Não pense sobre isso agora! Nem nela.
Com um esforço, ele concentrou sua atenção no jardim lá embaixo, mas a ânsia persistiu. Parte do destacamento de Highlanders entrava em formação em torno do mastro, o corneteiro e quatro tambores, para o abaixamento da bandeira. Rotina. Os jardineiros se concentravam junto aos portões, para serem contados, e depois dispensados. Deixaram a legação, passaram entre os samurais e desapareceram. Rotina. Sentinelas fecharam e trancaram os portões de ferro. Rotina. Os tambores e a corneta soaram, enquanto a bandeira inglesa era lentamente abaixada... nenhum sol se põe sobre a bandeira britânica, essa era a lei no mundo inteiro. Rotina. A maioria dos samurais começou a se retirar, deixando apenas uma força simbólica para a noite. Rotina.
Tyrer estremeceu.
Se tudo é rotina, por que me sinto tão nervoso?

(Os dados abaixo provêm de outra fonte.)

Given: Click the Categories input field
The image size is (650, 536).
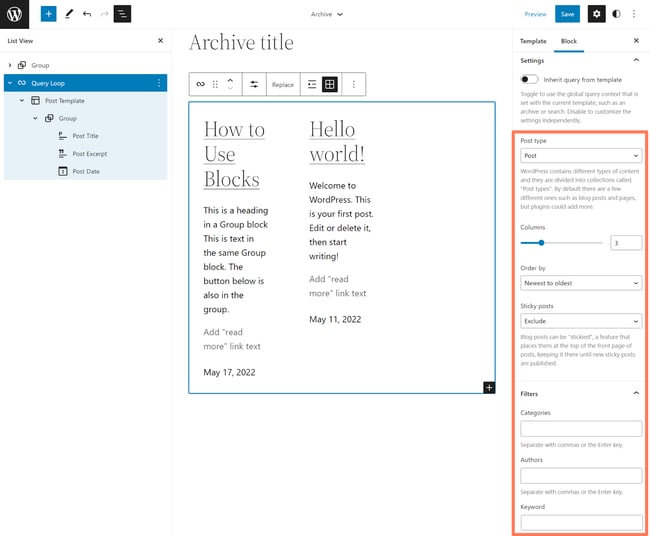Looking at the screenshot, I should pyautogui.click(x=581, y=428).
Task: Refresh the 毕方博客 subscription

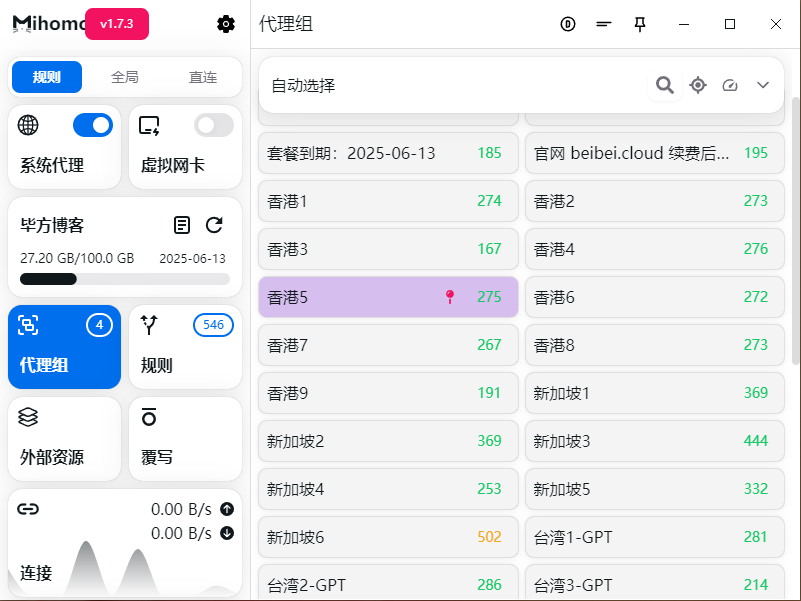Action: click(214, 225)
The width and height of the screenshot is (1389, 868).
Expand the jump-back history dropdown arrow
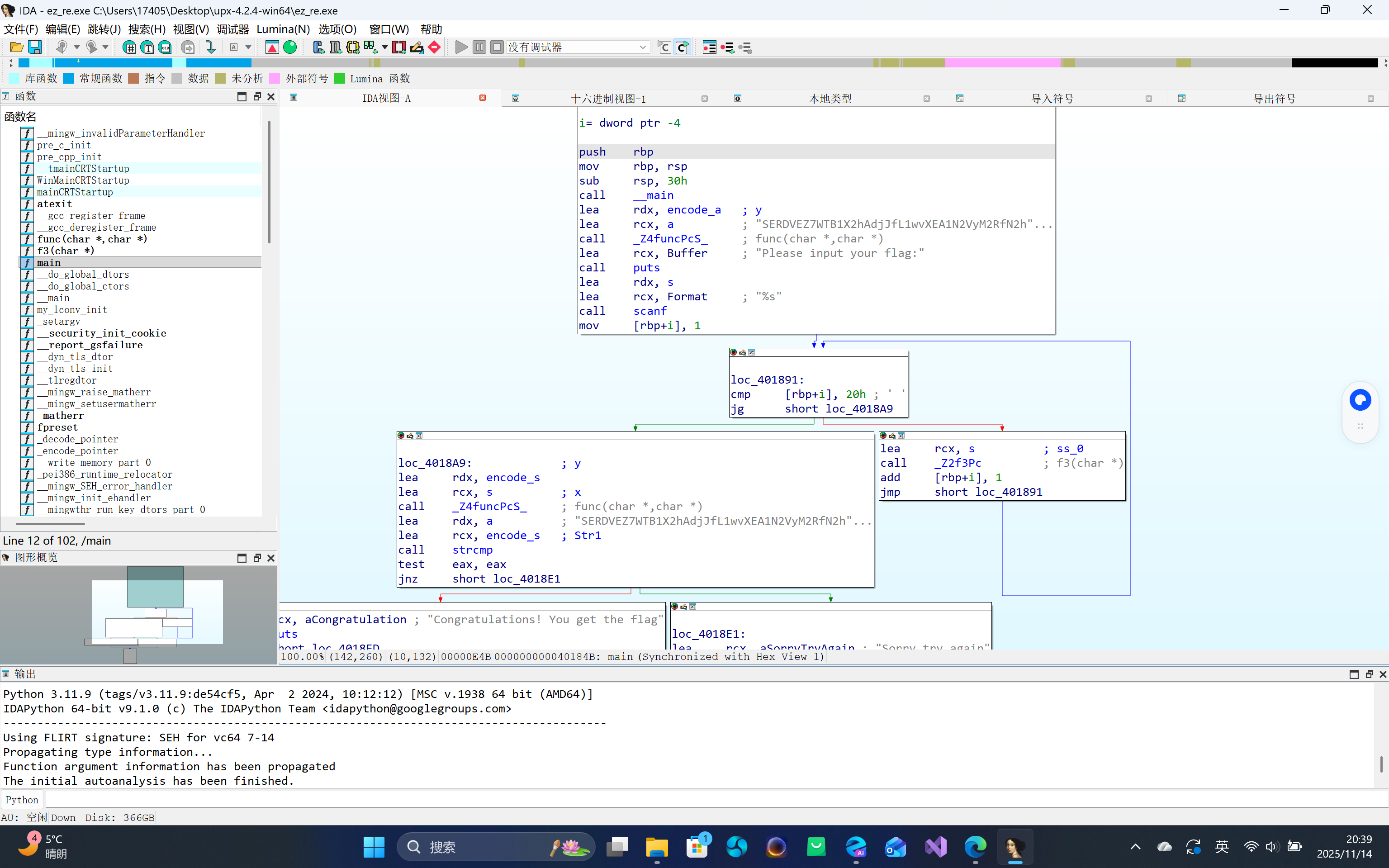76,47
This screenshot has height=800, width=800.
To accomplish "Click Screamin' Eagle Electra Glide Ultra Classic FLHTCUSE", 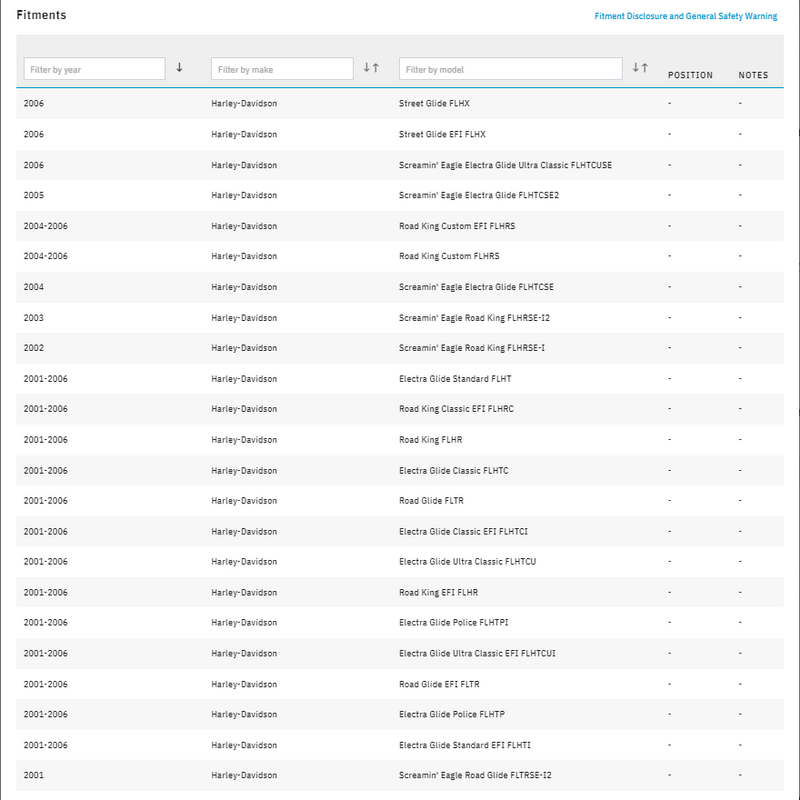I will (505, 165).
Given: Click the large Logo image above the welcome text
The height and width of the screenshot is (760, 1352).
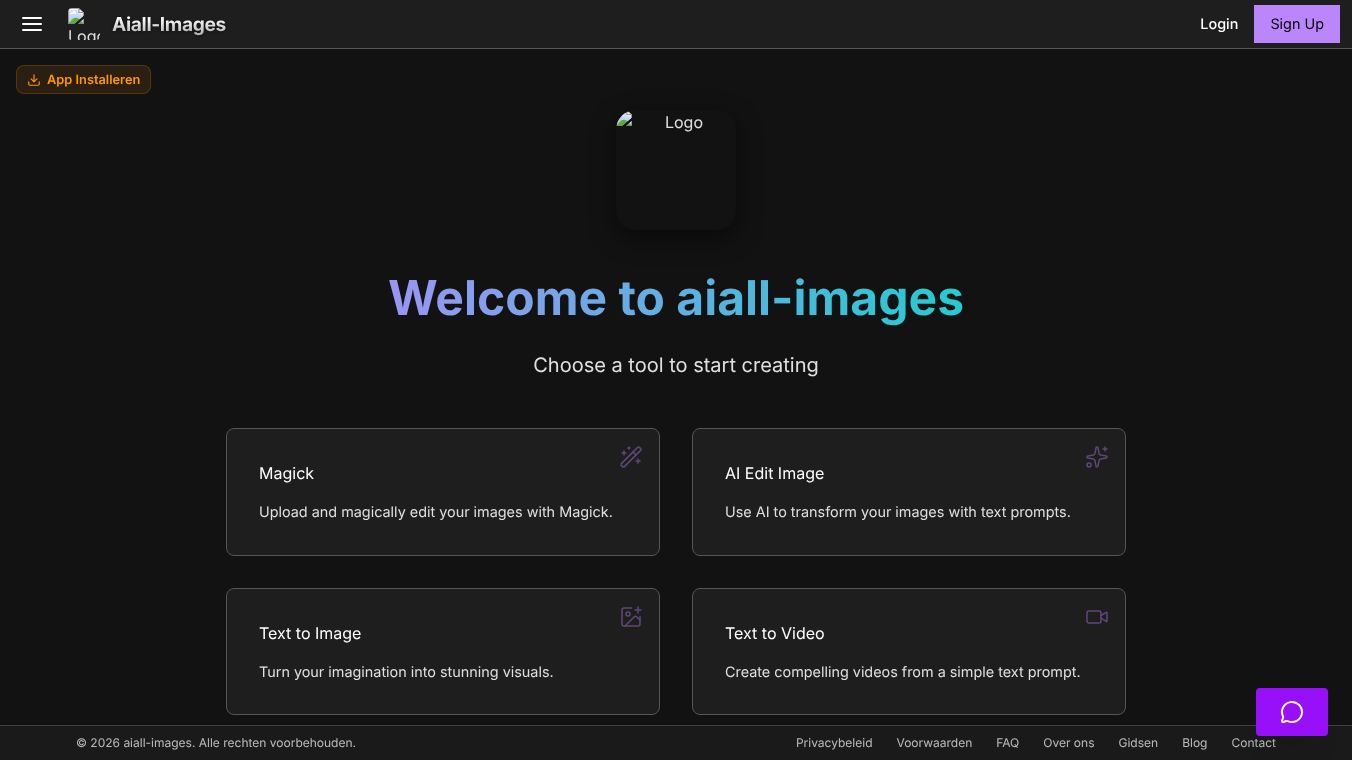Looking at the screenshot, I should coord(675,169).
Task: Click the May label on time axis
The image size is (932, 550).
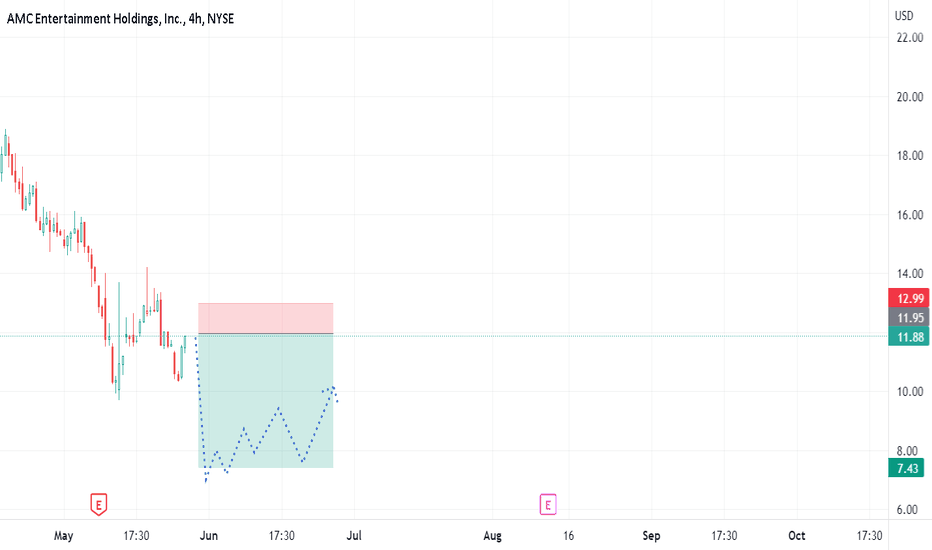Action: pos(64,536)
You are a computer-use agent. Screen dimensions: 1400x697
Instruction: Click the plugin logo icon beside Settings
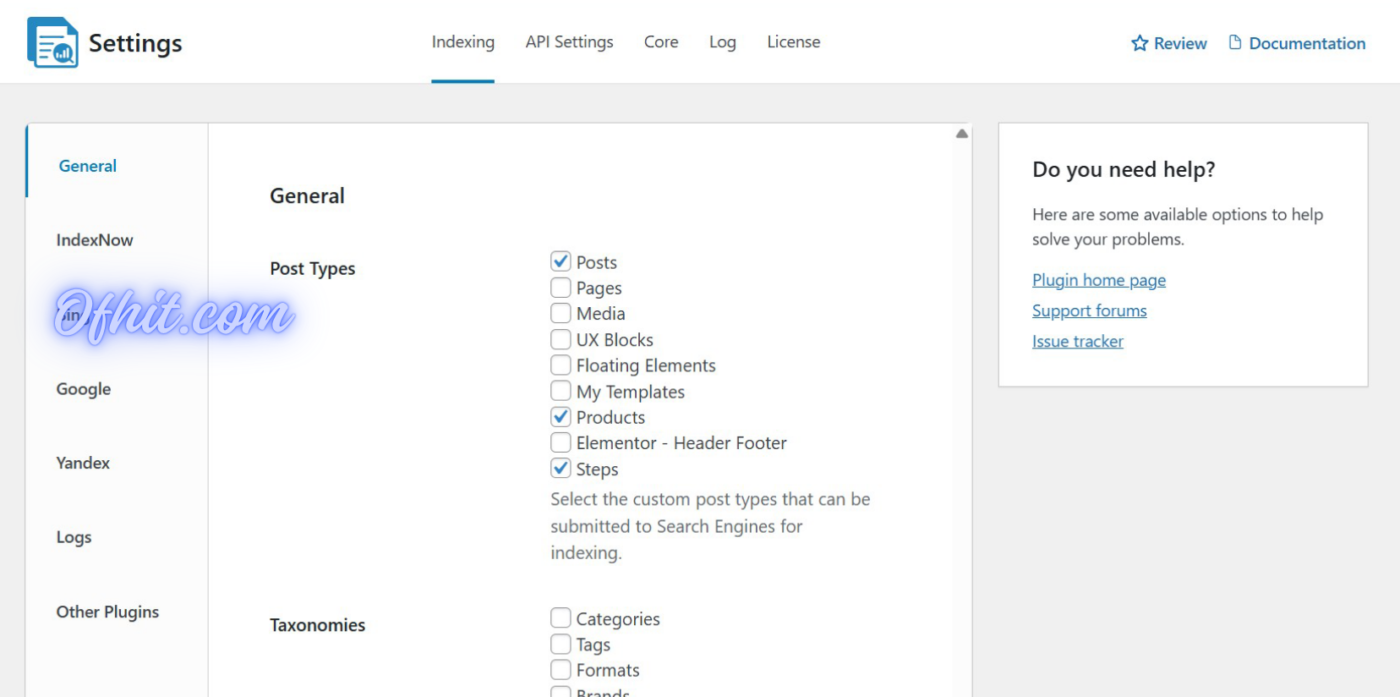(x=52, y=43)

Os jardineiros da legação entraram em sua choupana-dormitório, que ficava no outro lado do templo budista. Nenhum deles enfrentou o olhar de Hiraga. Todos haviam sido advertidos de que suas vidas, assim como as vidas de todas as suas gerações, dependiam da segurança de Hiraga.
— Tomem cuidado ao falar com estranhos — dissera-lhes Hiraga. — Se o Bakufu descobrir que me deram abrigo, terão a mesma recompensa, só que serão crucificados, em vez de terem uma morte lenta.
Apesar de todos os protestos submissos de que ele se encontrava a salvo, de que podia confiar neles, Hiraga sabia que nunca deveria se sentir seguro. Desde a eniboscada contra Anjo, dez dias antes, passara a maior parte do tempo no refúgio em Kanagawa, a estalagem das Flores da Meia-Noite. O fracasso do ataque, com a morte de todos os seus companheiros, à exceção de um, era karma, nada mais.
Recebera no dia anterior uma carta de Katsumata, o líder clandestino dos shishi de Satsuma, que agora se encontrava em Quioto: Urgente: dentro de poucas semanas, o xógum Nobusada criará um precedente, ao vir para cá numa visita oficial ao imperador. Todos os shishi devem se concentrar aqui imediatamente fim de planejar como interceptá-lo e, depois, nos apoderarmos dos portões do palácio. Katsumata assinara com seu codinome: Corvo.
Hiraga discutira o que fazer com Ori e depois decidira retornar a Iedo, decidido a agir sozinho para destruir a legação britânica, furioso porque o Conselho dos Anciãos parecia ter sido enganado e neutralizado pelos gai-jin.
— Quioto pode esperar, Ori. Temos de atacar os gai-jin. Devemos enfurecê-los, até que bombardeiem Iedo. Outros podem cuidar do xógum e de Quioto.
Ele gostaria de levar Ori, mas o companheiro estava impotente, o ferimento pior, sem qualquer ajuda médica.